Pound sterling falls to fresh 31-year low, briefly trading below $1.27

The pound sterling continued to get punished Wednesday, building on its recent losses that have been sparked by worries about a potential “hard Brexit” that might hammer the U.K. economy.

The British currency changed hands at $1.2720, down from $1.2727 late Tuesday in New York. It was touching levels last seen in the first half of 1985, as it traded as low as $1.2685 earlier Wednesday, according to FactSet data.

Brexit jitters “may be bone deep,” ensuring that the pound remains depressed until the U.K. government invokes Article 50, said Lukman Otunuga, an FXTM analyst, referring to how officials would trigger the process of exiting the European Union.

“Although sentiment towards the U.K. economy continues to be uplifted as domestic data repeatedly beats, the persistent uncertainty and unknowns over how the Brexit negotiations will take place have seriously soured investor appetite towards the sterling,” he said in a note.

Prime Minister Theresa May helped start the selling in the pound by announcing on Sunday that the U.K. would invoke Article 50 by the end of March. May also indicated she would pursue a clear break from the bloc, known as a “hard Brexit.”

Against the euro, the pound was also losing ground, trading at €1.1340. That’s after it fell as low as €1.1309 earlier Wednesday — a five-year low, according to FactSet. The euro has been bolstered by a report Tuesday that the European Central Bank is likely to gradually wind down bond purchases before the scheduled March 2017 conclusion of its quantitative-easing program.

In other currencies trading, the yen remained weaker against the dollar. The greenback was getting support from higher U.S. Treasury yields amid worries about that potential cutback in the eurozone’s monetary easing.

The dollar was changing hands at ¥102.79, down was from ¥102.90 late Tuesday in New York.

The yen weakened against the dollar as some short-term players continued to unwind their speculative positions after building up these bets on a stronger yen, analysts said.

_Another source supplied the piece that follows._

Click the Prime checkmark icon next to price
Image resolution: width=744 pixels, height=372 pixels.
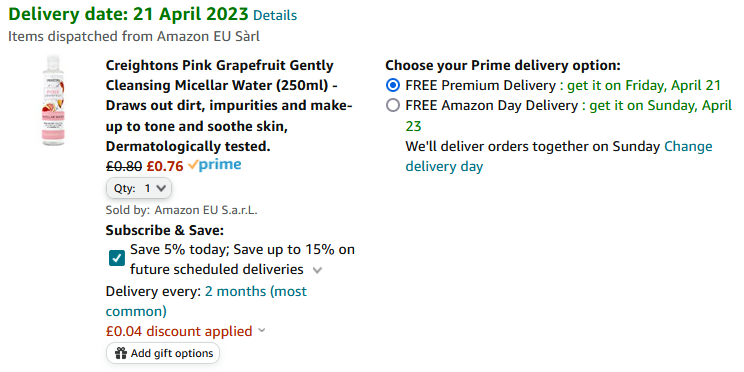pos(193,165)
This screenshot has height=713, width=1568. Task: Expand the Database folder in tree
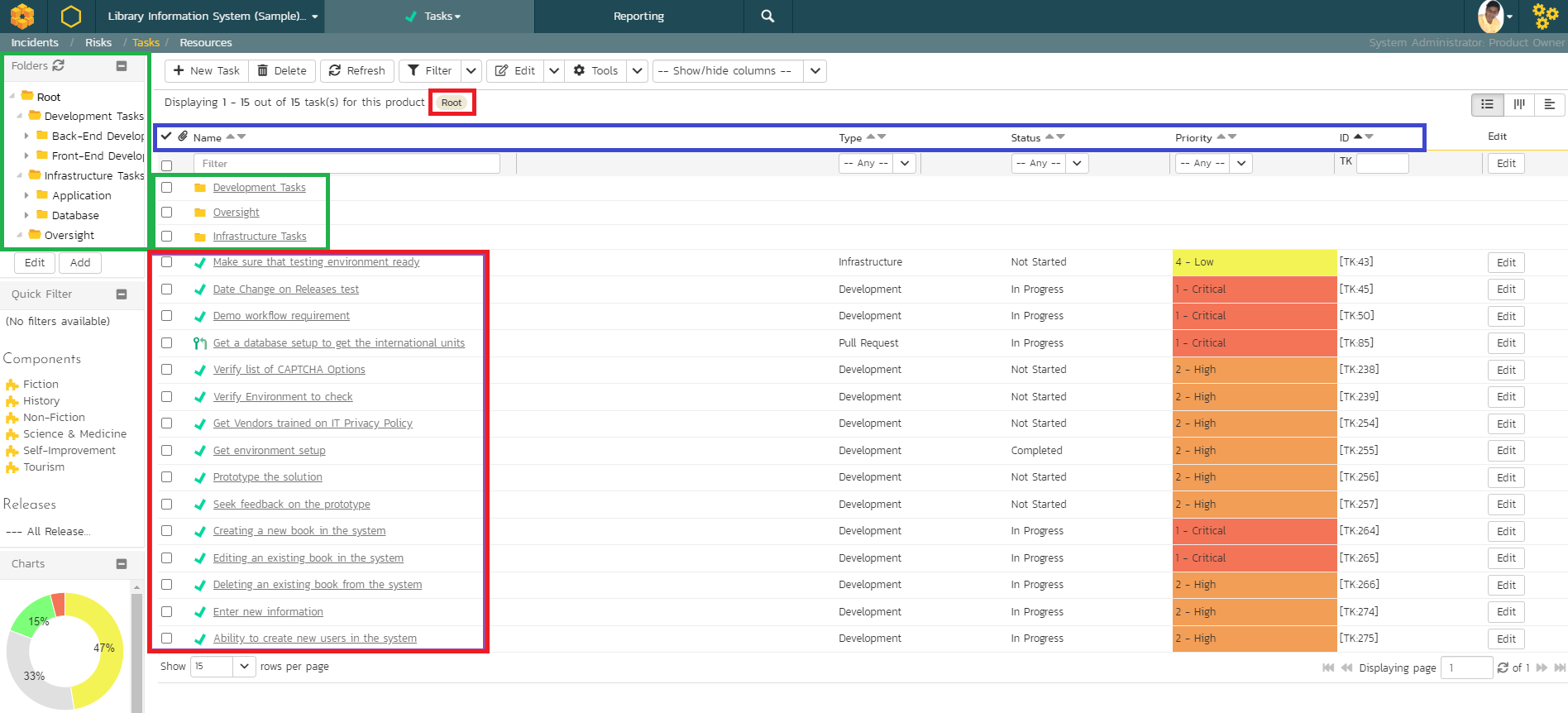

“Investors found it difficult to keep taking yen-buying positions,” said Shinsuke Sato, head of FX trading group at Sumitomo Mitsui Banking Corp.

Specifically, a rebound in the U.S. manufacturing sector in September in a report from the Institute for Supply Management Monday prompted some investors to exit from these yen positions, according to Sato.

Currency market investors are now closely watching for U.S. data such as non-manufacturing ISM index figures and the ADP employment report later Wednesday, for hints about when the Federal Reserve may raise rates.

Nomura Securities chief FX strategist Yunosuke Ikeda said in a note that a weak ISM figure would cloud investors’ outlook for a Federal rate increase in December. “I’m interested to see if economic indicators like these are going to regain their clout on the market,” at a time when investors are apparently becoming immune to the scenario of a Donald Trump victory in the U.S. presidential election, he said.

The WSJ Dollar Index, a measure of the dollar against a basket of major currencies, was down 0.1% at 86.96.